Saturday, August 11, 2018

XXIV

I want to get back to language though. Tomorrow, the 12th of August, will mark a full year of living in China and of studying Chinese. My first semester here I spent four hours a week working one-on-one with either a teacher or a tutor and my ability, though not great, grew exponentially. Numbers, simple expressions, a small vocabulary, and a little grammar made me feel like I was making some progress. Rome wasn't built in a day, etc. but a discernible beginning had emerged. The second semester however I fell off these habits. Though I still met weekly with my teacher, I met considerably less with a different tutor (the previous one had left). This may sound like an excuse but this is my attempt to describe the situation: Simply, my teaching and service duties plus my writing schedule displaced my Chinese study. As I've discussed previously on this blog, I'm not a particularly motivated language learner and never have been. Combine that with a slow cooking brain, "shyness," and a deep-seated aversion to the kind of route learning that (I think?) is necessary for learning vocabulary, and I think it's fair to stay that my Chinese progress has stalled. I'm not too unique in this as many folks learning language tail off. That said, being surrounded by motivated language learners and professional language teachers I feel a sense of shame about this lack of noticeable progress and further, I fear that it comes off as a kind of disdain for their expertise. I apologize for the diary like tone of this opening.

In the present moment, since my ideal self tries to make choices that feel good in the long term (e.g. choices that don't compound the tiny grains of shame and guilt that build towards outwards expressions of insecurity and anger), I've resolved to build Chinese learning into my daily life.

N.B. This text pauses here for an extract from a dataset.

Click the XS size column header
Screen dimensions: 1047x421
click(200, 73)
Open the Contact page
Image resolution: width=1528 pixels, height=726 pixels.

Thus in the mornings and, at least, half of the evenings when I ride my bike to and from work, I've been listening to Chinese Pod, a series of pretty great for learning Chinese resources. This means that I have to sacrifice listening to music while I ride which is one of my favorite things to do on a regular day. To give up one thing for another thing you value more, so I've been told, is the definition of sacrifice. And so the bigger theory here is that if I can't find a motivation within myself to learn, then I will slit the neck of the goat of listening to music while riding a bike and drink its blood, thereby communing with an otherworldly energy to imbibe the flaccid corpse of my language learning self. That, and working with a language coach, and maybe attending the introductory Chinese class again. I'd also say that I will study characters or use a flashcard app, but realistically that isn't something I can sustain. Reason being there are all my work duties listed above, but then there are also the entrenched habits of my personality, that is, talking to my girlfriend, reading, meditating, basketball, socializing, and writing in this blog. Huh. After writing that sentence it seems clear to me why I don't devote more time to learning Chinese. It seems more blood will need to be spilled.

Less violently however there are other ways to be in China and learn Chinese. Instead of reading about the insane and depressing politics in the United States I read about China. SupChina is a most excellent source for the newsletter (which aggregates a wide variety of articles relating to China from around the world), the podcasts, and original content. I read the Chinese newspapers in English, the left leaning (so I'm told) SCMP out of Hong Kong and some of the more state sponsored news sources just to see what's up (not listed here). In terms of academic like readings I wish I could say that I read history books about China but history in large doses always puts me to sleep. Instead I have recently been reengaging with a new (to me) translation the I Ching that has been quite helpful for philosophy as well as some history, and then there are always random scholarly articles about Chinese writing, education, and rhetoric that I'm lead to through teaching and research. All of the above is not language exactly but it's in the same neighborhood, i.e. culture. There seems to be difference however between riding a bike and watching a bike race, and in this metaphor, I've got a pretty good seat. Onward and onward, of being foreign. Two weeks until the semester starts and there is lots and lots to do.